Jan Sebastian Koch, Spring. Egg tempera and oil pastel on linen. Photo Courtesy: Abigail Mansfield.
Although the exhibition was fundamentally successful in its aesthetic, chromatically arresting and surely stimulating, I spent a great deal of my visit wondering if its enormity and the number of explored genres overwhelmed and diluted the potency of the show’s message. The plaques accompanying every room attempt to hammer home the fact that flowers can be found in every corner of creative expression, all echoing the same “life vs. death” dichotomy soberly represented in Room 5’s installation—was the coverage of every human mode of intellectual exploration and expression entirely necessary?
Despite my skepticism, I also noticed that many of the works drew directly from psychedelia, causing me to speculate whether or not the show was cleverly timed in coordination with the socio-political state of the world. The motif of flowers in times of war carries deep cultural significance, symbolising both remembrance and resilience.

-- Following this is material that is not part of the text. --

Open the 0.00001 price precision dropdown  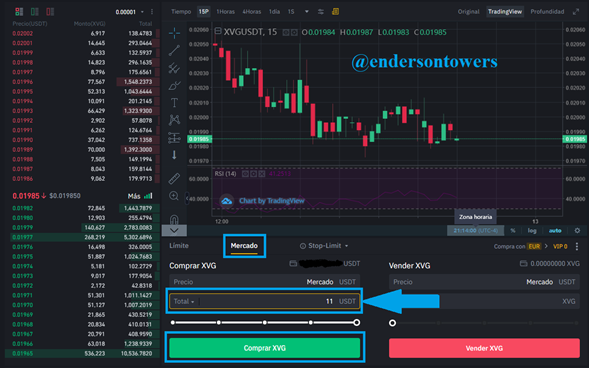130,12
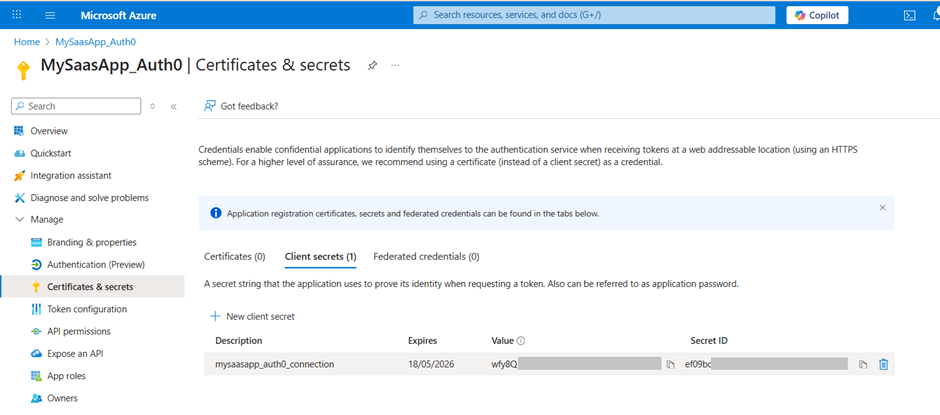Go to Home breadcrumb link
This screenshot has height=415, width=940.
[26, 42]
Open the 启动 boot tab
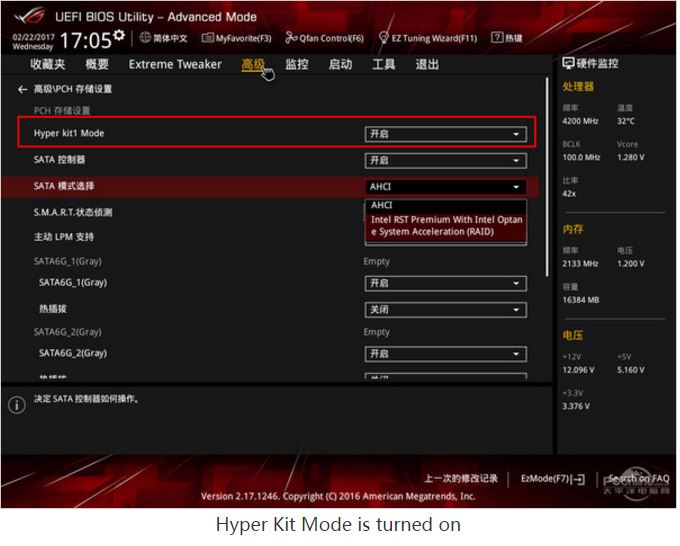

In pop culture, flowers frequently appear as emblems of mourning, peace, or protest, as exemplified in the many album covers. The red poppy, for instance, became a universal symbol of remembrance after World War I, immortalised in poetry and worn annually to honour fallen soldiers. Those who survived would collect wildflowers from battlefields and dry them to be used as powerful embellishments. Conversely, the flower power movement of the 1960s, an inspiration of many works in the exhibition like the dual technicolour prints of Takashi Murakami, repurposed floral imagery as a pacifist symbol, rejecting violence through various disciplines.
It is possible that collaborating curators employed the unbridled qualities of nature in an attempt to pacify the shaky hands of us glassy-eyed Londoners, battered by our contemporary news-scape, especially in the face of political unrest and times of war. We descended the stairs, taking a final look at Law’s floral behemoth, a line now winding out of the room with visitors hoping to get a picture with the installation. As we stepped back onto the streets of London, the vivid colours and layered symbolism of the show lingered in my mind, much like the scent of a freshly cut bouquet—fleeting yet impossible to forget.
FLOWERS – FLORA IN CONTEMPORARY ART & CULTURE is on at the Saatchi Gallery until 5 May 2025.